### Directions
Format the lines from the one containing "This screenshot has height=1080, width=1920." through the end of the data as a JSON list of strings, one string per line, skipping blank lines. Leave the pictures out.

-- -- --

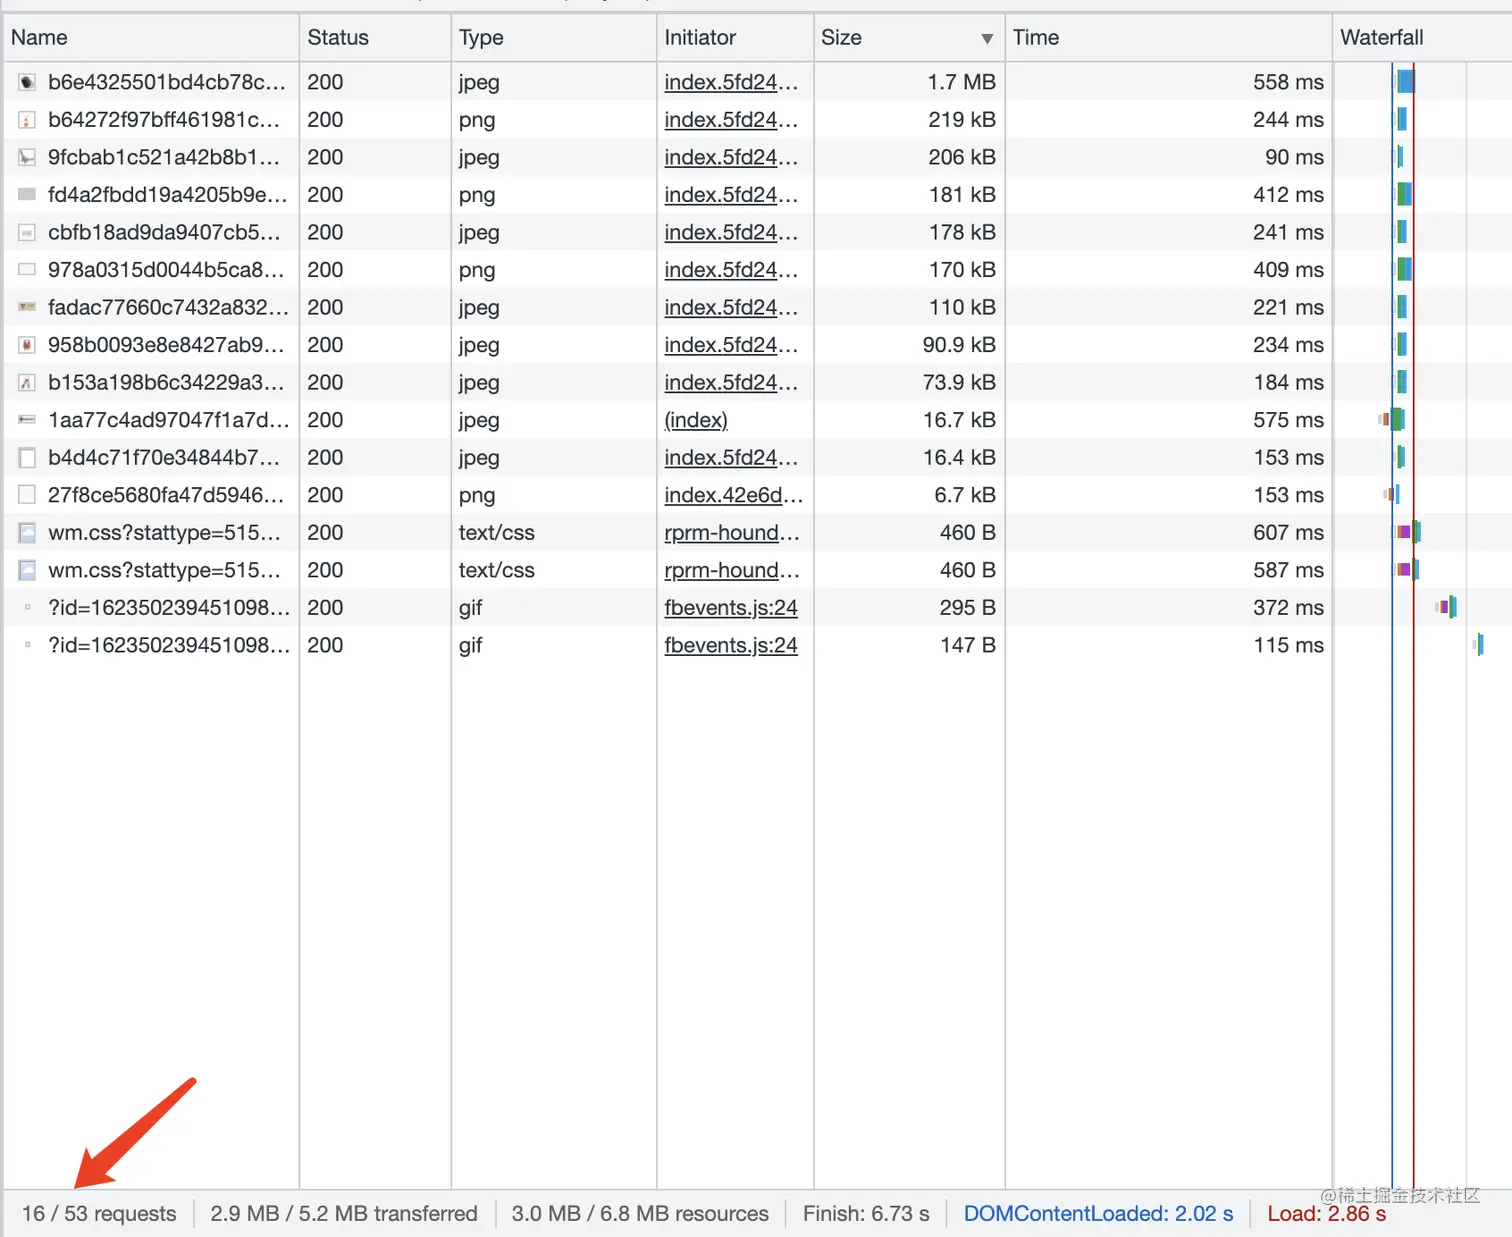Sort requests by the Time column header
The height and width of the screenshot is (1237, 1512).
(1036, 37)
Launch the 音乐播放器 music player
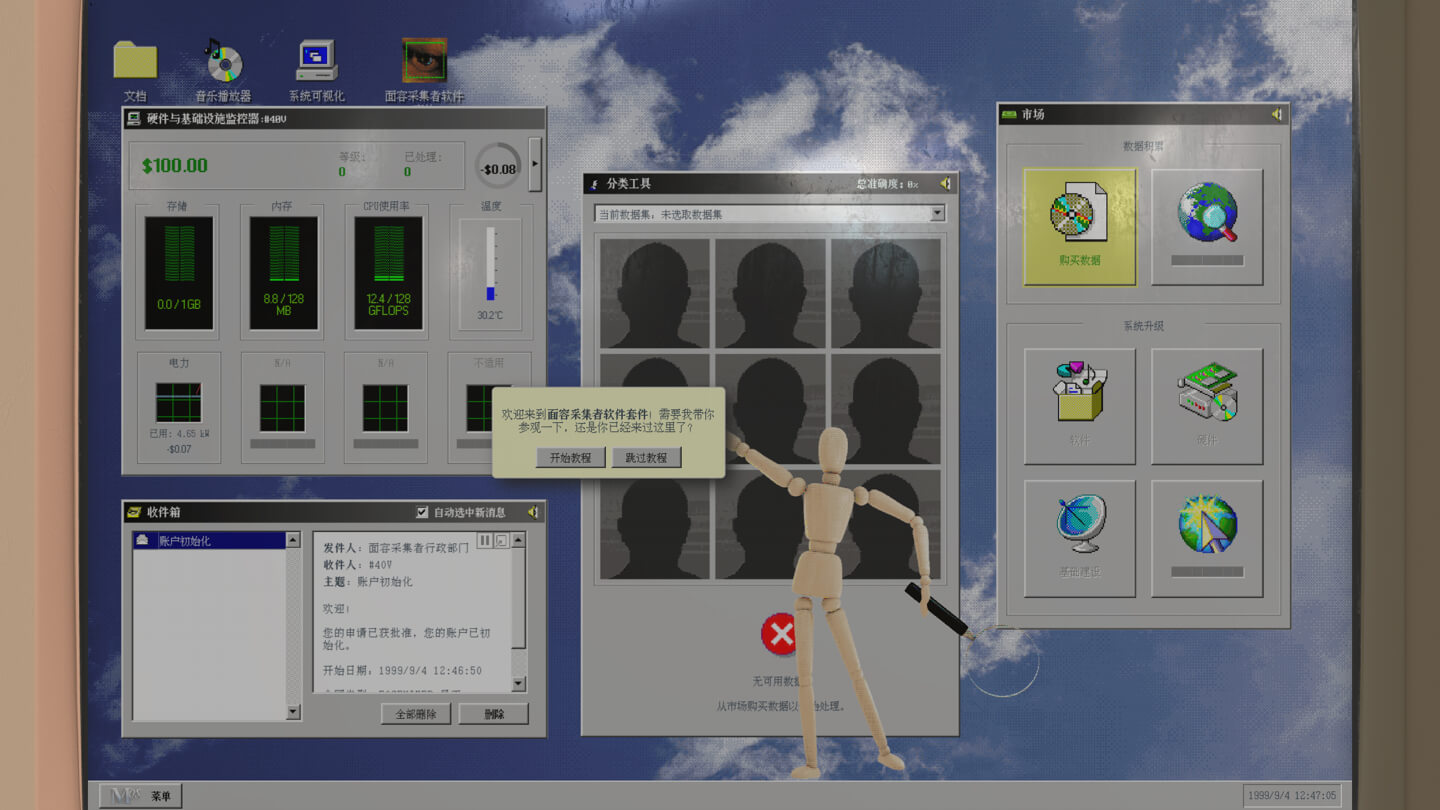Image resolution: width=1440 pixels, height=810 pixels. [223, 62]
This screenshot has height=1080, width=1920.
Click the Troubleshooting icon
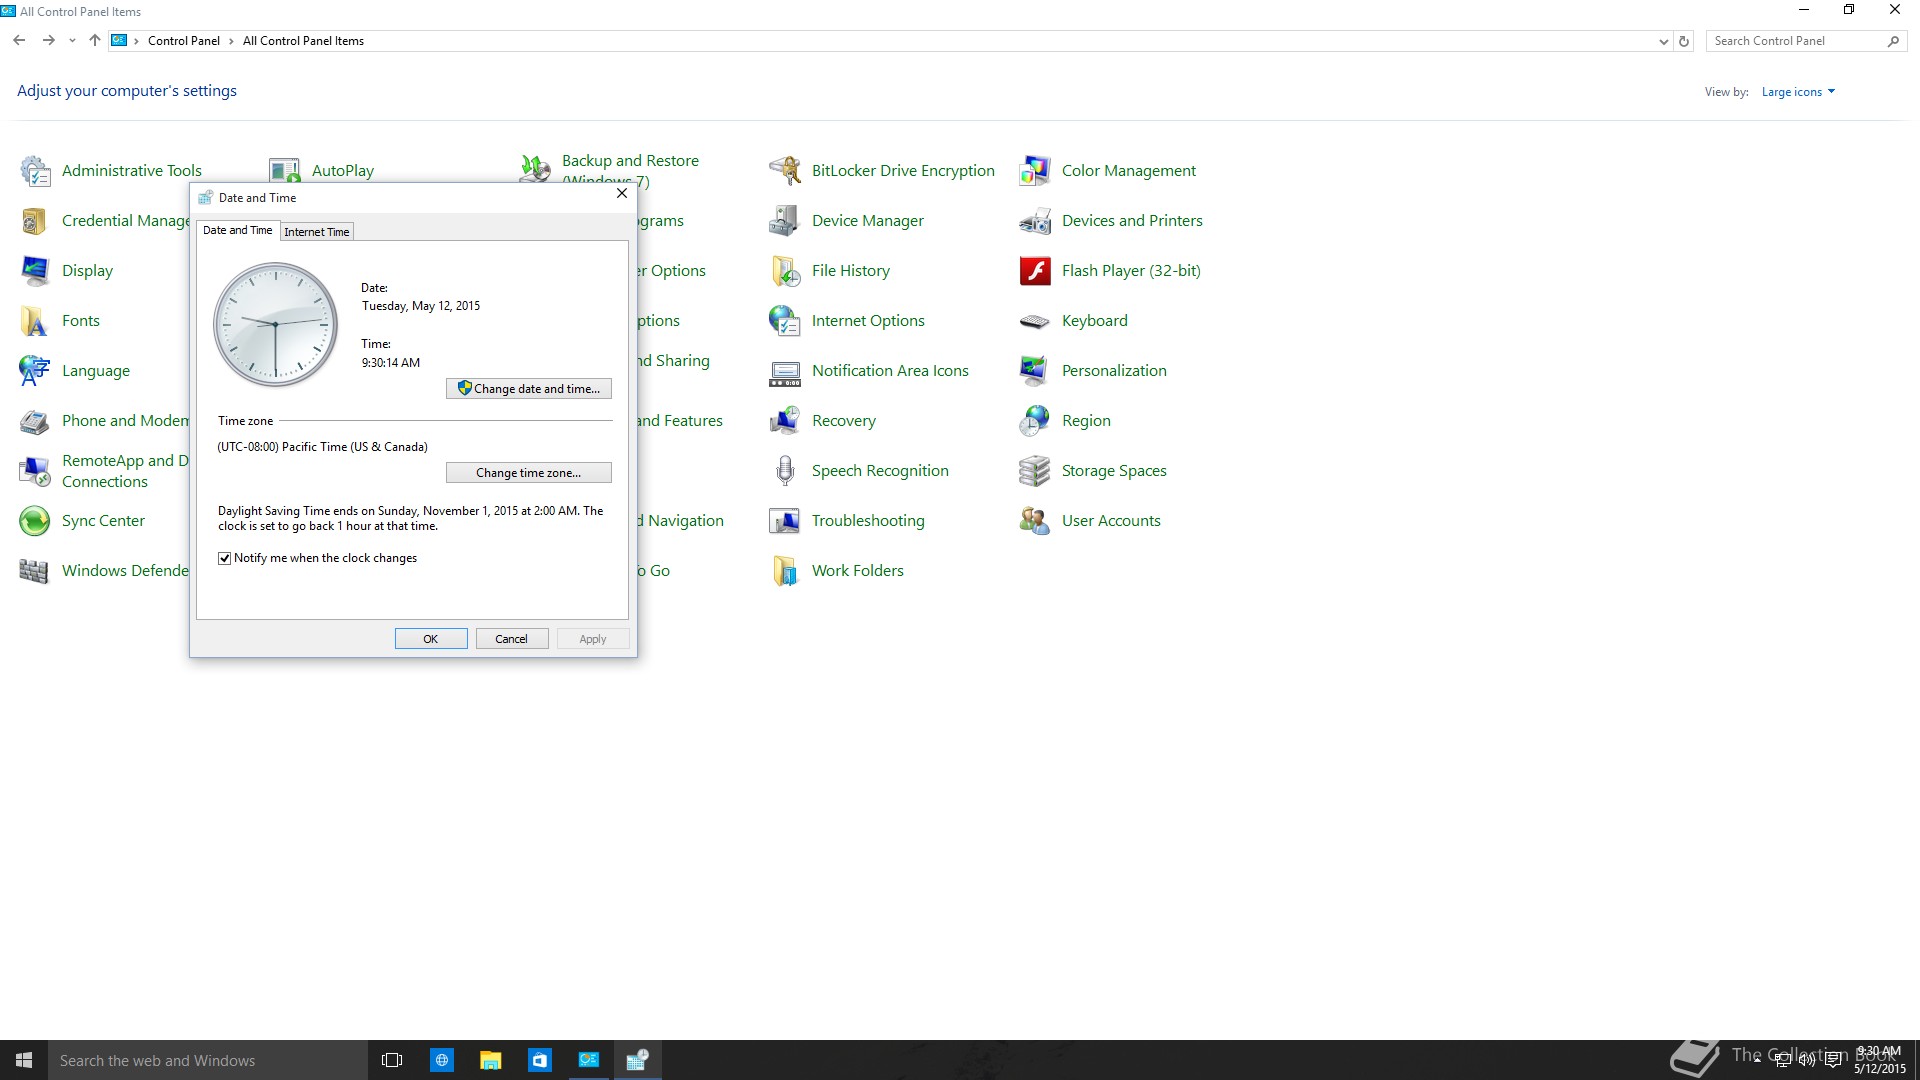[x=785, y=521]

-- -- --

### Solution to the problem
[
  "This screenshot has height=1080, width=1920.",
  "Click the Troubleshooting icon",
  "[x=785, y=521]"
]